Italy joins countries calling for asylum centres outside EU

Italy is one of 15 EU member states who have sent a joint letter to the European Commission demanding a further tightening of the bloc's asylum policy, which will make it easier to transfer undocumented migrants to third countries, such as Rwanda, including when they are rescued at sea.

Italy joins countries calling for asylum centres outside EU

The countries presented their joint stance in a letter dated May 15th to the European Commission, which was made public on Thursday.

It was sent less than a month before European Parliament elections across the 27-nation European Union, in which far-right anti-immigration parties are forecast to make gains.

Italy, Austria, Bulgaria, Cyprus, the Czech Republic, Denmark, Finland, Estonia, Greece, Latvia, Lithuania, Malta, the Netherlands, Poland and Romania signed the letter.

In it, they ask the European Union’s executive arm to “propose new ways and solutions to prevent irregular migration to Europe”.

They want the EU to toughen its asylum and migration pact, which introduces tighter border controls and seeks to expedite the deportation of rejected asylum-seekers.

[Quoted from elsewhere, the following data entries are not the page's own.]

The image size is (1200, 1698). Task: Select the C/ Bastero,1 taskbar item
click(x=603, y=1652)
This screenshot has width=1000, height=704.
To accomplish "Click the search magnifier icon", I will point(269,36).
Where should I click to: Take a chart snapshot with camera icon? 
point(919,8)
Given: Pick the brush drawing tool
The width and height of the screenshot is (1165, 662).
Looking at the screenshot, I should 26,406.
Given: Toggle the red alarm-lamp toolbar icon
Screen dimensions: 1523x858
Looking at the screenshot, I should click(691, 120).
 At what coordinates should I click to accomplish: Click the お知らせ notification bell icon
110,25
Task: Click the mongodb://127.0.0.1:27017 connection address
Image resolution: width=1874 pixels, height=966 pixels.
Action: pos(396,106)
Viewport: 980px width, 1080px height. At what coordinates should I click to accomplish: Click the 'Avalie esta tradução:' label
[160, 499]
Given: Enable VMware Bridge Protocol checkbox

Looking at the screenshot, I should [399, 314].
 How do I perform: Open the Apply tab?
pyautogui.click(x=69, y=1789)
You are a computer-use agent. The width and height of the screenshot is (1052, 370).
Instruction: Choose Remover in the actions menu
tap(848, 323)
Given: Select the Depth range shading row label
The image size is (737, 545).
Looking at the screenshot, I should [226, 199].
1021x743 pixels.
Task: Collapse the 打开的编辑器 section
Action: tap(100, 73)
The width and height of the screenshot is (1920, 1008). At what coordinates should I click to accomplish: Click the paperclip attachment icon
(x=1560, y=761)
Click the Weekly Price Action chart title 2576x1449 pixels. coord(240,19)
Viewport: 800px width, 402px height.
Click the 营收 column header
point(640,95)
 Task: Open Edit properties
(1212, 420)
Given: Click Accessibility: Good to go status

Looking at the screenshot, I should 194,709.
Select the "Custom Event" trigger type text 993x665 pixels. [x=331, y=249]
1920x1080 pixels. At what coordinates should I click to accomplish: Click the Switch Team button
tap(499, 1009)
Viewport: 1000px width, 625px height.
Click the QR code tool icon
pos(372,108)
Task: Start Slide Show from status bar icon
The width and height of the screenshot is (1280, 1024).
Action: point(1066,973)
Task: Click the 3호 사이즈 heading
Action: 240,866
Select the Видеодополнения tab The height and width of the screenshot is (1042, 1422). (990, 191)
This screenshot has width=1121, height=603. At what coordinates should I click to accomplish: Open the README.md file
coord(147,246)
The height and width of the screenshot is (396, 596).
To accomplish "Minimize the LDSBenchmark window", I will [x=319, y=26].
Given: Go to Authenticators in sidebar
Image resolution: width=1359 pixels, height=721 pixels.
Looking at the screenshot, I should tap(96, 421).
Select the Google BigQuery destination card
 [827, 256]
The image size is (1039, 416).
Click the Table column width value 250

The pact, to be operational from 2026, will speed up the vetting of people arriving without documents and establish new border detention centres.

The 15 countries also want to see mechanisms to detect and intercept migrant boats and take them “to a predetermined place of safety in a partner country outside the EU, where durable solutions for those migrants could be found”.

They said it should be easier to send asylum seekers to third countries while their requests for protection are assessed.

They cited as a model a controversial deal Italy has struck with Albania, under which thousands of asylum-seekers picked up at sea can be taken to holding camps in the non-EU Balkan country as their cases are processed.

READ ALSO: Italy approves controversial Albanian migrant deal

The European Commission said it would study the letter, though a spokeswoman, Anitta Hipper, added that “all our work and focus is set now on the implementation” of the migration and asylum pact.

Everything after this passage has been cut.